━━━━━ Material supplied ━━━━━

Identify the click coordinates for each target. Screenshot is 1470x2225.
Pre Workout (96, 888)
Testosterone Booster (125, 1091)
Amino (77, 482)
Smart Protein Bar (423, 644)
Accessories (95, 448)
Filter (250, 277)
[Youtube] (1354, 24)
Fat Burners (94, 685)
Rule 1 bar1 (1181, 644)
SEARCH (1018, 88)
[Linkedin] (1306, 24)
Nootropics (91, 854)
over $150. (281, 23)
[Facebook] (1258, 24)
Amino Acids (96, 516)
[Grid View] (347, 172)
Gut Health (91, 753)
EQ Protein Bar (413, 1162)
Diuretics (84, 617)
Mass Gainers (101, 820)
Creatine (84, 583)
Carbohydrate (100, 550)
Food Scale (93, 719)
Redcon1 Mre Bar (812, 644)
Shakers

━━━━━
━━━━━ Material supplied ━━━━━

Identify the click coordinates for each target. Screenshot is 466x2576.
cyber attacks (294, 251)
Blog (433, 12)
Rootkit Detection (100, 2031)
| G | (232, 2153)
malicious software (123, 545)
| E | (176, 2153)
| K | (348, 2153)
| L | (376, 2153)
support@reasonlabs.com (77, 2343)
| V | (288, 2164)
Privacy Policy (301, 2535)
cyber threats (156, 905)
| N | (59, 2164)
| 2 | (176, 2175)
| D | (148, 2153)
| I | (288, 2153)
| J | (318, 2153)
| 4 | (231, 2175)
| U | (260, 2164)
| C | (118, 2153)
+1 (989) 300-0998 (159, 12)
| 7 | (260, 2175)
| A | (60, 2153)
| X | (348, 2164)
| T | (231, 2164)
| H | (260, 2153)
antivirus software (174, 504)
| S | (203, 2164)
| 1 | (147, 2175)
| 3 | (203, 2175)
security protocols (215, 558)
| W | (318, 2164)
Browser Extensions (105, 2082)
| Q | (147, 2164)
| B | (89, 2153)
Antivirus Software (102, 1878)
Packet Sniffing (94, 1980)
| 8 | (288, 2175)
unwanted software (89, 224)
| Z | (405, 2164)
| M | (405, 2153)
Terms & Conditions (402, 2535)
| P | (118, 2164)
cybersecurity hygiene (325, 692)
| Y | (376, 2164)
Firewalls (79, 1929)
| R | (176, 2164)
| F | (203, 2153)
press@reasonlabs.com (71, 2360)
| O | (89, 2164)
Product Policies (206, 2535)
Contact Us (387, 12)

━━━━━
━━━━━ Material supplied ━━━━━

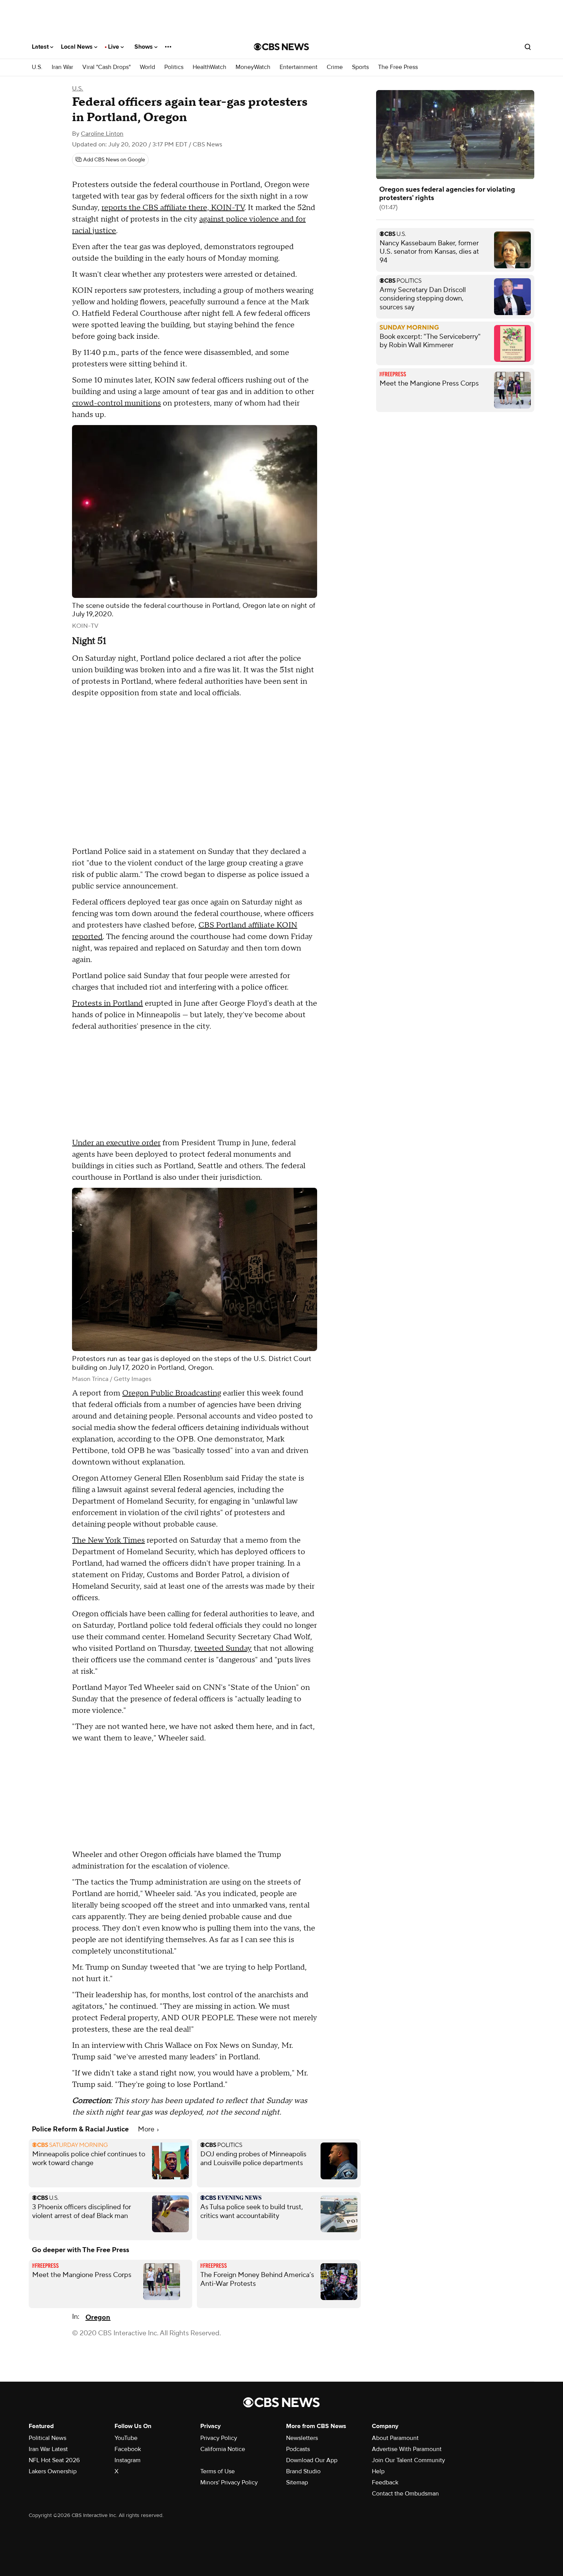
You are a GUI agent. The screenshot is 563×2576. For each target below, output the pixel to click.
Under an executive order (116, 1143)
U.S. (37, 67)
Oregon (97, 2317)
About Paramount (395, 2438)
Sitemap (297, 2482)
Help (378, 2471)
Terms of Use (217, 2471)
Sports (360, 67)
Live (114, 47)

━━━━━

The task
The lines above starting at the one that contains "E | (176, 2153)" and ending at the one that contains "U | (260, 2164)" must be transcribed exactly, and no other lines may appear.

Exercise solution
| E | (176, 2153)
| K | (348, 2153)
| L | (376, 2153)
support@reasonlabs.com (77, 2343)
| V | (288, 2164)
Privacy Policy (301, 2535)
cyber threats (156, 905)
| N | (59, 2164)
| 2 | (176, 2175)
| D | (148, 2153)
| I | (288, 2153)
| J | (318, 2153)
| 4 | (231, 2175)
| U | (260, 2164)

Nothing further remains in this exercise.